Als vor einem Vierteljahrhundert der Eiserne Vorhang fiel, profitierten davon nicht nur Menschen in Ost und West, sondern auch Wildtiere. Zum einen, weil sie Landesgrenzen wieder einfacher passieren konnten, zum anderen, weil der Mauerfall eine Wende für den Artenschutz bedeutete. Es setzte sich die Einsicht durch, dass viele Schutzziele nur durch internationale Zusammenarbeit erreicht werden können. Dass die Lebensräume vieler Tierarten nicht nur landesweit, sondern europaweit vernetzt werden müssen. Dieser Paradigmenwechsel hatte Erfolg: Seit der Jahrtausendwende haben sich die Bestände vieler spektakulärer Tierarten wie Wolf oder Bär in Europa stark erholt.

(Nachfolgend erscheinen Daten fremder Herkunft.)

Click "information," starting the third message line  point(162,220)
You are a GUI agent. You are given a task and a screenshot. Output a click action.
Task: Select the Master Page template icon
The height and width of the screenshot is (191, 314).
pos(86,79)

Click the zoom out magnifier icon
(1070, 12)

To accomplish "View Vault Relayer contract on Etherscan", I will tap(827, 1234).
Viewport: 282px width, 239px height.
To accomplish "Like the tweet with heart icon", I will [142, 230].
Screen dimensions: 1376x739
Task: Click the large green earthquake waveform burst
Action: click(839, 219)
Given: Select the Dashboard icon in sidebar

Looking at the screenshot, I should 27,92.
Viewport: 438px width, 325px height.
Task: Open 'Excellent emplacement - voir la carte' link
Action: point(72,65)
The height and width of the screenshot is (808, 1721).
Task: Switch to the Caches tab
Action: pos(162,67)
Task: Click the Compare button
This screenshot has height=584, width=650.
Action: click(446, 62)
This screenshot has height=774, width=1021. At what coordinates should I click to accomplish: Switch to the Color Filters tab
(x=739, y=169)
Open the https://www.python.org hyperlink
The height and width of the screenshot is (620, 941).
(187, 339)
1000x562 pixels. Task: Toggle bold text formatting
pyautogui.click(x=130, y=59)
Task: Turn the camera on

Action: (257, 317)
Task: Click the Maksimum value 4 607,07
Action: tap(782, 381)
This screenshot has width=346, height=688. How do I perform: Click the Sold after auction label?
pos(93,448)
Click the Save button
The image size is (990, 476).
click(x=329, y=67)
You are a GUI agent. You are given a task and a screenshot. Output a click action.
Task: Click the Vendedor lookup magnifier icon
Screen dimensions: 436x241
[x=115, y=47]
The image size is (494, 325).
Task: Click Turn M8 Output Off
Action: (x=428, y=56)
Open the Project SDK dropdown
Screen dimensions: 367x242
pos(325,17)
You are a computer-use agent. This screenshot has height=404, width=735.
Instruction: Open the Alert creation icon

Doch heutzutage ist das Hochziehen von Grenzzäunen plötzlich wieder im Trend. Diverse europäische Länder haben in den letzten Jahren wegen der Flüchtlingskrise Grenzzäune von zum Teil Hunderten Kilometern Länge errichtet, um Migranten daran zu hindern, unkontrolliert ins Land zu gelangen. Nun hat ein Team von Forschern aus zehn Ländern untersucht, wo und wie viele solcher Zäune in Eurasien gebaut wurden – und welche Auswirkungen dies für Wildtiere hat.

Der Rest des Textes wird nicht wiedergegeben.